# SHAFT of light.



## izwozral (Jan 16, 2022)




----------



## Wully (Jan 16, 2022)

Something wrong wae you. What the f are you searching the internet for when you find shite like that.


----------



## alcam (Jan 16, 2022)

Wully said:


> Something wrong wae you. What the f are you searching the internet for when you find shite like that.


Yes the *shaft *of light is , indeed , an interesting shape


----------



## izwozral (Jan 16, 2022)

Wully said:


> Something wrong wae you. What the f are you searching the internet for when you find shite like that.

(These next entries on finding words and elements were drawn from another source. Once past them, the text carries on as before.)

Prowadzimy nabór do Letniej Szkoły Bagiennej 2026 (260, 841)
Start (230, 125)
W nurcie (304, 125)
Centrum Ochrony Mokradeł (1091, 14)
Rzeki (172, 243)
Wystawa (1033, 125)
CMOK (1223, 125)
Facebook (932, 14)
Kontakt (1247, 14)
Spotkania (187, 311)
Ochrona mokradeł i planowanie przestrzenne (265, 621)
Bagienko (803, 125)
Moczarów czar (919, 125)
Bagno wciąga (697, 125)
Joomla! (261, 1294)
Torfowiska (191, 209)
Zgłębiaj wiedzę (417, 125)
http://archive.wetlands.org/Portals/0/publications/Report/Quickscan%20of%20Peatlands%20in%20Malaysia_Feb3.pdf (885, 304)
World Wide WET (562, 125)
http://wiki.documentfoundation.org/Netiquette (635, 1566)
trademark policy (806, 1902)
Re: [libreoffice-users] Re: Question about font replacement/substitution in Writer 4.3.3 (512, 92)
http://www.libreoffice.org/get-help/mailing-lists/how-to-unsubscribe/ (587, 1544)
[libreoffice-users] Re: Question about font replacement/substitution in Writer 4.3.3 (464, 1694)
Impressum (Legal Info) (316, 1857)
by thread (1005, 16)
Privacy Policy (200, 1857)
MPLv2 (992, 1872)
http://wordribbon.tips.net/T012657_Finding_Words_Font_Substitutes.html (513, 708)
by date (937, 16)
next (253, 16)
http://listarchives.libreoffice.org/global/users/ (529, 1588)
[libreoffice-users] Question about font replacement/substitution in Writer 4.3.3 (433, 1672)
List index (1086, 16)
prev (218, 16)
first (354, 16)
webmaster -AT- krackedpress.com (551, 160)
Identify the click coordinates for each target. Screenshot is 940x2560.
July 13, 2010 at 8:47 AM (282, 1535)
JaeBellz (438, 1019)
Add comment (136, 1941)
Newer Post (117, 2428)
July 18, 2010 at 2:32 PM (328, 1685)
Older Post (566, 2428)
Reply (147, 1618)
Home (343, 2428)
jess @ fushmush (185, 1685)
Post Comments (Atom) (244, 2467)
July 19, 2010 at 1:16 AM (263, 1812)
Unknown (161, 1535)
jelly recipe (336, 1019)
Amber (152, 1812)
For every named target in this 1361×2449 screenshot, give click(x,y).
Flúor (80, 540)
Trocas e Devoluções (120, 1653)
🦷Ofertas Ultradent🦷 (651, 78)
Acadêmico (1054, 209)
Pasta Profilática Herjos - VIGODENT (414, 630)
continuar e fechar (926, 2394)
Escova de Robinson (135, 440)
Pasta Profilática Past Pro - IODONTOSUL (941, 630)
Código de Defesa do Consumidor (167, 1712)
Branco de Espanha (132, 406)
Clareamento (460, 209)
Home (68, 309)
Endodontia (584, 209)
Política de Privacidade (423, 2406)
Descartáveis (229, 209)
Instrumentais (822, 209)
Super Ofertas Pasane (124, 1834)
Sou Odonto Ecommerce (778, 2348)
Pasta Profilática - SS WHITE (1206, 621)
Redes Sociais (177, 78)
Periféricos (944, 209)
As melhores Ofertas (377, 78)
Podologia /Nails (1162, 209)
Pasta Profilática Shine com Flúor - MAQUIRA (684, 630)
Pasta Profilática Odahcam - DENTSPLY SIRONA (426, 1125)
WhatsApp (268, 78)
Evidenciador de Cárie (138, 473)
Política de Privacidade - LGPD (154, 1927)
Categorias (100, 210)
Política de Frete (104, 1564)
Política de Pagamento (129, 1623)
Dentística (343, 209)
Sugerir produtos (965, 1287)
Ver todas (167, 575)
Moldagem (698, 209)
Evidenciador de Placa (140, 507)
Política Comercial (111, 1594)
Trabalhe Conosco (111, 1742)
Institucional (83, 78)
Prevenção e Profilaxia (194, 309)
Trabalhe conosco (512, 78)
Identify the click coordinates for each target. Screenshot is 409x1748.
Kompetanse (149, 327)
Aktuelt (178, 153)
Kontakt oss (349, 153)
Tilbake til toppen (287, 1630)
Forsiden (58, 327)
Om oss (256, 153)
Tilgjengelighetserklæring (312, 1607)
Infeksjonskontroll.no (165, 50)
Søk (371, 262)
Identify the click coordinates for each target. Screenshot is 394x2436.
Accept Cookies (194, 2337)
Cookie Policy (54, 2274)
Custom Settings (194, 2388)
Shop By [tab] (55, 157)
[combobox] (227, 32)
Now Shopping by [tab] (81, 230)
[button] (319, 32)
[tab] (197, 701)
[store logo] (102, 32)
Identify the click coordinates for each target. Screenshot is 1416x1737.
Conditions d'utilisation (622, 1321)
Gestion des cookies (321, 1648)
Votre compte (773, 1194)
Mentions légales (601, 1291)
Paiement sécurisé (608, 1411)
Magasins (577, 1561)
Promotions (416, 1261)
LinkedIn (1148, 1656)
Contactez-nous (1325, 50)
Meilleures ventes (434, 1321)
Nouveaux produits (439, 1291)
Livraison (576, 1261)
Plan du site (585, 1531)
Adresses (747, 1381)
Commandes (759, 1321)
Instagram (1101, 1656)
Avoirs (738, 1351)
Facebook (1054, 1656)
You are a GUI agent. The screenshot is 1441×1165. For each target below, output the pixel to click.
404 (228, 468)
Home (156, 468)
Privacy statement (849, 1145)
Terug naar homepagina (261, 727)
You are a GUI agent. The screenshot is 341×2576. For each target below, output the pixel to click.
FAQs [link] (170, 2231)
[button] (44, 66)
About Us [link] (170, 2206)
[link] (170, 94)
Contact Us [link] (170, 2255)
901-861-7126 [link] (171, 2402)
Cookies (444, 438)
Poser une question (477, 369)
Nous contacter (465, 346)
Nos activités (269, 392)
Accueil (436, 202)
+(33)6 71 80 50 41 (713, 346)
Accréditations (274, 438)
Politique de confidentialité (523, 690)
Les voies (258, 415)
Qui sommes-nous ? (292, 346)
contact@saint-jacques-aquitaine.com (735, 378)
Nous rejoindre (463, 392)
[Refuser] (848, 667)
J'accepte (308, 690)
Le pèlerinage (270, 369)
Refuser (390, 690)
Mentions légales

Lights, torches...............honest.


----------



## mariesnowgoose (Jan 16, 2022)

I don't even get the joke.
Probably my eyesight getting worse 

Or (more likely), I just find it impossible to imagine what strange thoughts must go round in Ral's bonce!


----------



## Dezi (Jan 17, 2022)

I think young lady that like Wully you are failing to grasp the subtle meaning of
the  conceptual art contex through nature on display here. 
The tree trunk is obviously  an early depiction of Homo erectus  "upright man" .  

On the other hand  Izwozrel could just be a weirdo and its bo**ocks.

Dezi


----------



## trevskoda (Jan 17, 2022)

Is the light entering the tunnel of love.


----------



## mariesnowgoose (Jan 17, 2022)

Ral, you have definitely got a willy obsession!


----------



## mariesnowgoose (Jan 17, 2022)

Furthermore, why have you posted this in the Motorhome European / International Travel Section?    

Were you perhaps 'distracted' at the time and lost concentration? 
​


----------



## izwozral (Jan 17, 2022)

mariesnowgoose said:


> Ral, you have definitely got a willy obsession!
> 
> View attachment 105156


Well, I wouldn't want to be without one!


----------



## izwozral (Jan 17, 2022)

mariesnowgoose said:


> Furthermore, why have you posted this in the Motorhome European / International Travel Section?
> 
> Were you perhaps 'distracted' at the time and lost concentration?
> ​


I think the pic may have been taken in NZ. 

That's my excuse and I'm sticking with it!


----------